(Activity)
Please restate the records below verbatim, omitting every image they hold.

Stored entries
--

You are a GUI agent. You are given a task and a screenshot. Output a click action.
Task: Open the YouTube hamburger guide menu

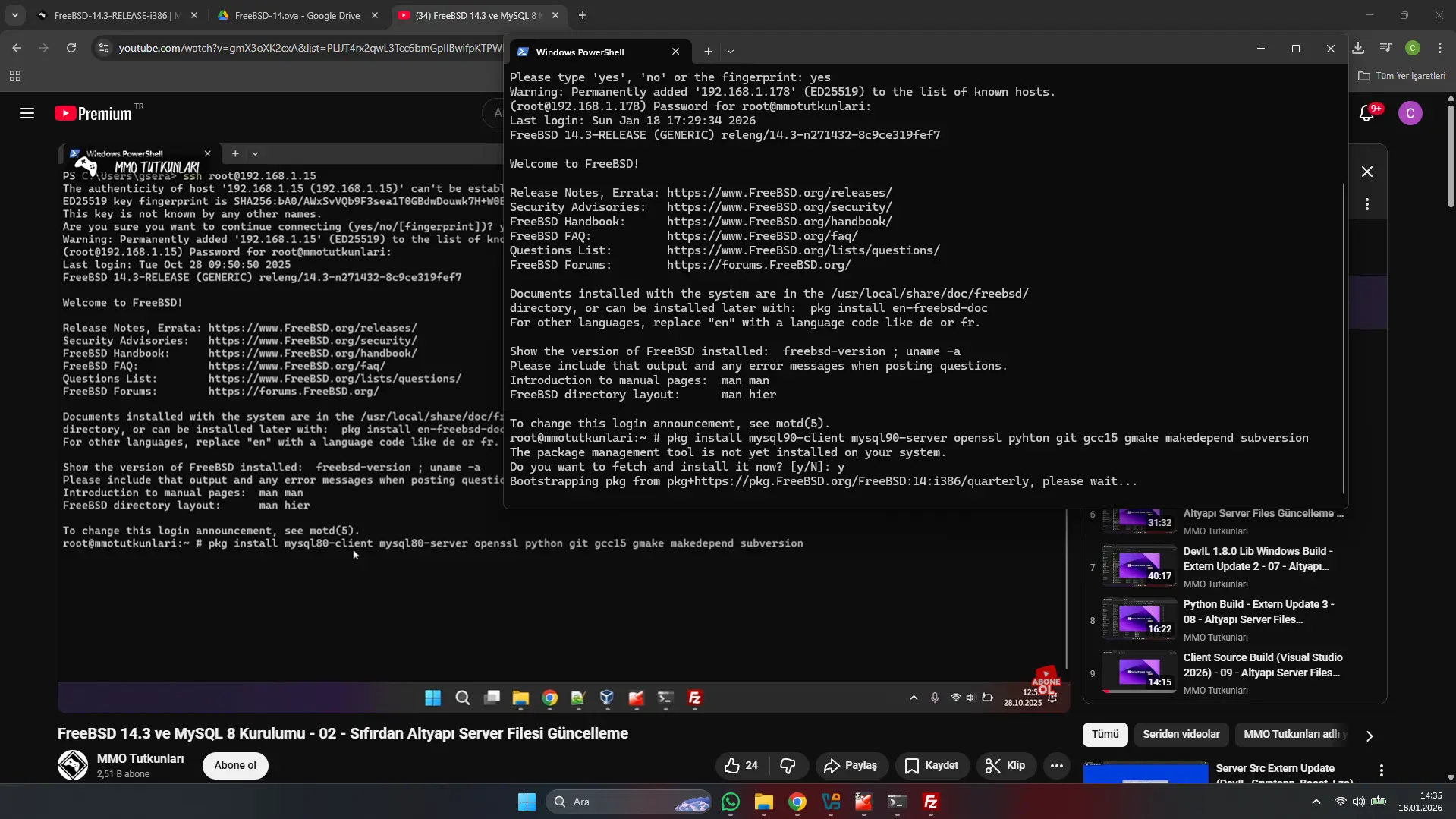(27, 114)
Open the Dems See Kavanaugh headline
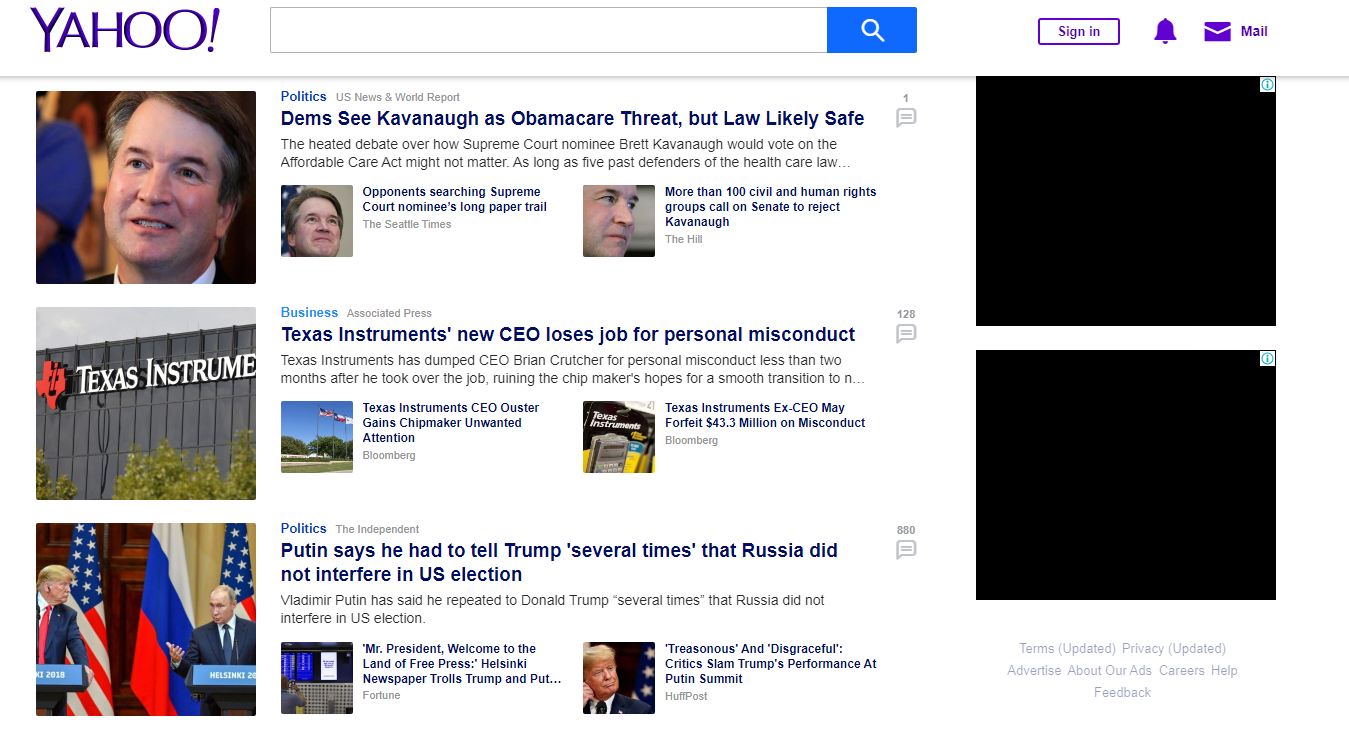The height and width of the screenshot is (735, 1349). [572, 119]
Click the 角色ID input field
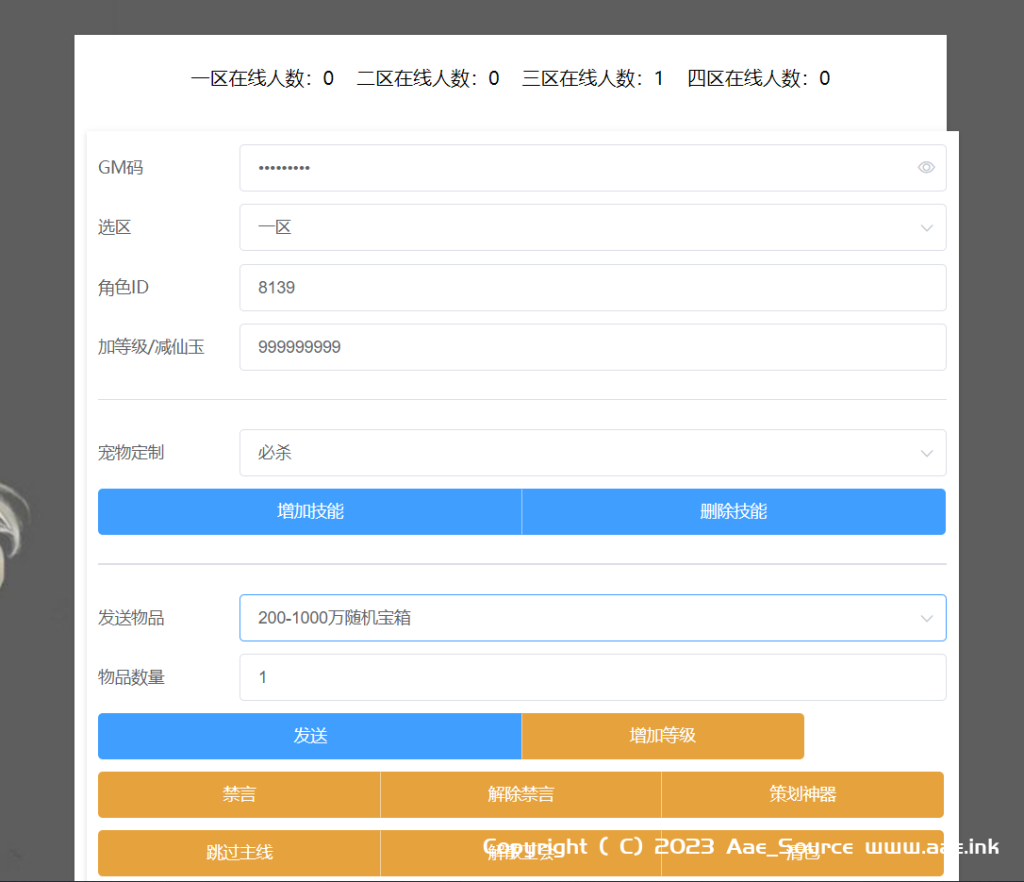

--

(Response box)
You are a GUI agent. You are given a task and a screenshot. Output a click action.
Task: Open the YouTube hamburger guide menu

(27, 114)
Open the Dems See Kavanaugh headline
The height and width of the screenshot is (735, 1349). [572, 119]
Click the 角色ID input field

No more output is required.